I deeply believe that evil has no explanation. It is simply the negation of a good. Evil attacks good to pull it down and destroy it.

Nonetheless, I will hazard my best attempt at understanding these painful events. It’s not lack of harsh gun control laws that cause these attacks. Gun laws are an appealing, simple solution. But weapons are tools. Access to rifles did not lead a man to open fire in a classroom.

Why did a human being choose to end the lives of his young neighbors? Why did the Colorado gunman kill folks attending Batman? Why did another man shoot Congresswoman Giffords?

At one level, these attackers suffer deeply from mental and emotional trauma and irrational thoughts. I don’t say that by way of excuse, but just as a statement of how injured a mind and spirit they must have in order to commit these atrocities.
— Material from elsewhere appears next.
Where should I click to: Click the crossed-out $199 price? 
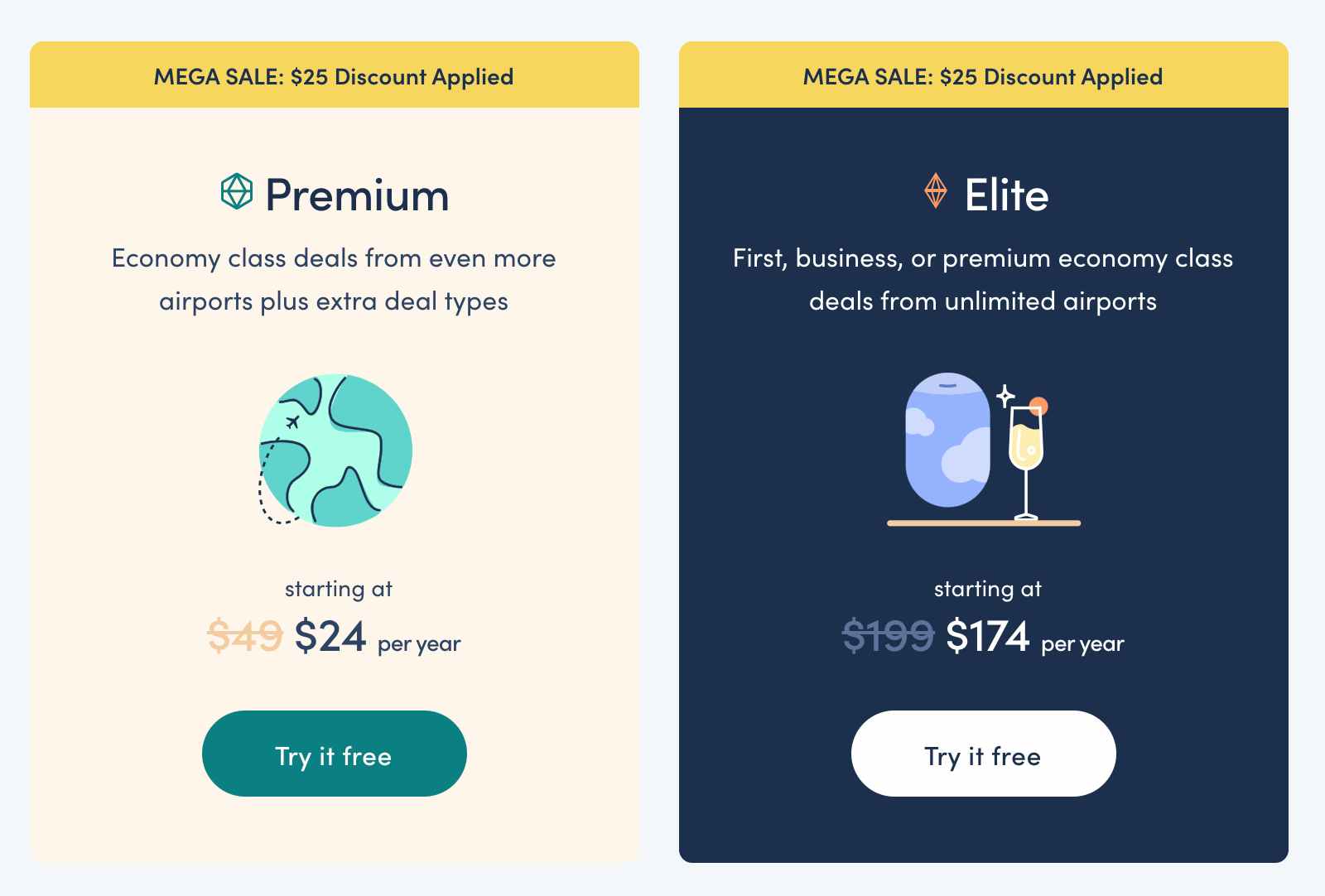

On another level, we as a society, as a community of neighbors are letting each other down. It’s so easy to live comfortably in general anonymity. I know I do. The social safety net of families and communities has been gradually ebbing away and along with it the cultivation of virtue and accountability. We stay out of other people’s business, “as long as it’s not hurting anyone.” But sadly, as we have seen far too often this year, eventually, it does hurt someone.

What if we really reached out to our neighbors? What if we offered ourselves when a friend or friend’s child was in need—before they asked for help?

I certainly don’t have a lot of answers, but I think we nowadays don’t see other people as relevant to us unless they are a friend or family member. What if we did?

God does. Jesus taught us to love God and to love our neighbors as ourselves. How pitifully short we fall. How pitifully short I fall. God, who watched his own son die from the malice of ruthless men, is with us. He is with the mourning families and He is with the departed children in Heaven.

He weeps for our sins, for our fallenness, for the way we hurt one another. Through Jesus, he has taught us another way, and He yearns for us to follow it.

Explaining the Batman Massacre: It’s not “violence in the media”

[Note: I apologize for the long gap in posts. It’s been a hectic month and I’ll be striving to avoid such sizable gaps from now on.]

I want to say that I think the new Batman movie was really good.

However, I’ve noticed a lot of reviews and comments slamming the “gratuitous violence” of the film. And I think that the focus is hyper-sensitive about that because of the Colorado massacre, which—don’t get me wrong—was horrible, nonsensical and tragic.

However, is violence in media really the cause? I don’t think so. [The shooting in Batman isn’t really any worse than other movies.] I don’t think there would be fewer of these terrible shootings if the only thing on TV was My-Little-Pony and classical music. We so often want to have something to blame, something that explains these horrible occurrences, but there isn’t. The disappointing answer is the evil is always senseless and unjustifiable. It always violates the Natural Law, which is how the reasonable human being understands he is supposed to act in order to live well.

Human beings have free will, and we choose what we do regardless of the temptations and influences that effect our environment.

Obviously, we want to make art (including film) that communicates meaning and builds up society. But that doesn’t mean we should stay away from difficult topics all the time. War is real. Evil is real. Good is real too. And good must stand against evil.

It’s not about gun control either. This young man had no criminal history or indication of violence. Access to guns is just another red herring. The real problem is that someone chose to do a horrible thing and that no precautions can prevent all such acts.

Of course, that doesn’t mean we throw guns in the street for anyone to pick up or that we don’t pay attention to messages in our art, but we have to remember that we can’t prevent people from making bad decisions simply through laws and regulations.

The only way that we can do that is to encourage and nourish well-developed consciences that endow us with senses of right and wrong. We can show love to our fellow human beings so that people don’t feel abandoned and hopeless if something goes wrong in their lives. That is the best we can do. And it won’t fix everything because we still live in a fallen world filled with fallen humanity. But it would help.